*Exercise requirements*: Count every line below that contains "Image", then state the total with no other output.

[Items from a dataset]
━━━━━━━━

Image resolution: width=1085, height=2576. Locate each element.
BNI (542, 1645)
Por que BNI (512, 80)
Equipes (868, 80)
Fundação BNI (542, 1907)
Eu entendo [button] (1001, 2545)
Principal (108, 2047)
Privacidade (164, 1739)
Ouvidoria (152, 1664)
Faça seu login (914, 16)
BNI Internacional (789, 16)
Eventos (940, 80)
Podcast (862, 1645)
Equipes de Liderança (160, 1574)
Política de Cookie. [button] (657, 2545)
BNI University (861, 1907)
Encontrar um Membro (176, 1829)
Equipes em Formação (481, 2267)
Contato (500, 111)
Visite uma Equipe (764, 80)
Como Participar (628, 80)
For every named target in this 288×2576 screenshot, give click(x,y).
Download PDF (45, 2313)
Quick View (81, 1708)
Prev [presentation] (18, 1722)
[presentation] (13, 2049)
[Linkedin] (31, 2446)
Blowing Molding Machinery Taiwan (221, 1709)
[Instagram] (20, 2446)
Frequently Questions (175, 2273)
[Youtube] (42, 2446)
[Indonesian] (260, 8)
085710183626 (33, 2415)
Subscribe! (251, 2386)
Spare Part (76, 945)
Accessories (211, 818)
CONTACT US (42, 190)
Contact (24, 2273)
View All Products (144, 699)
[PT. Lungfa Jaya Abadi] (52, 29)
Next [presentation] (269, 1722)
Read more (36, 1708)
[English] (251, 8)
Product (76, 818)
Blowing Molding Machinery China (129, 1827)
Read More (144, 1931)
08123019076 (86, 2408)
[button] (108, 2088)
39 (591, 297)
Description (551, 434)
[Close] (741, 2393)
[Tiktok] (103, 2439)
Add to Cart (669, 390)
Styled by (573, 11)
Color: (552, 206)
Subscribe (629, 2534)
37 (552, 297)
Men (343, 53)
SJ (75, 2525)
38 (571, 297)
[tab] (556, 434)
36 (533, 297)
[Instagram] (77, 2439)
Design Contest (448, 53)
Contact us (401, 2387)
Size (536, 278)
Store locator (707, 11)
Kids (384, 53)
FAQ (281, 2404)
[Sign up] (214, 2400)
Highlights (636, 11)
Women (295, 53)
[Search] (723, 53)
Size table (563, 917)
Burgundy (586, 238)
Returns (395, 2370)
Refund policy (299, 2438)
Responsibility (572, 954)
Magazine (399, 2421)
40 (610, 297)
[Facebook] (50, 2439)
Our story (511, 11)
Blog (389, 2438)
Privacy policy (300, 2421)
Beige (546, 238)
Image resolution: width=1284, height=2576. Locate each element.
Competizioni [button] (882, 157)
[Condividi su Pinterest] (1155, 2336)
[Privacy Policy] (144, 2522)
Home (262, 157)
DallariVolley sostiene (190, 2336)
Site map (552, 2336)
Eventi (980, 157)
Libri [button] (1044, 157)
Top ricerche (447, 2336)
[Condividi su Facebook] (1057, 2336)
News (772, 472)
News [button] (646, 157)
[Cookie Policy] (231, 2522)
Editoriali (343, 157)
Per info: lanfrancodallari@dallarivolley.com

━━━━━━━━

*Written answer*: 2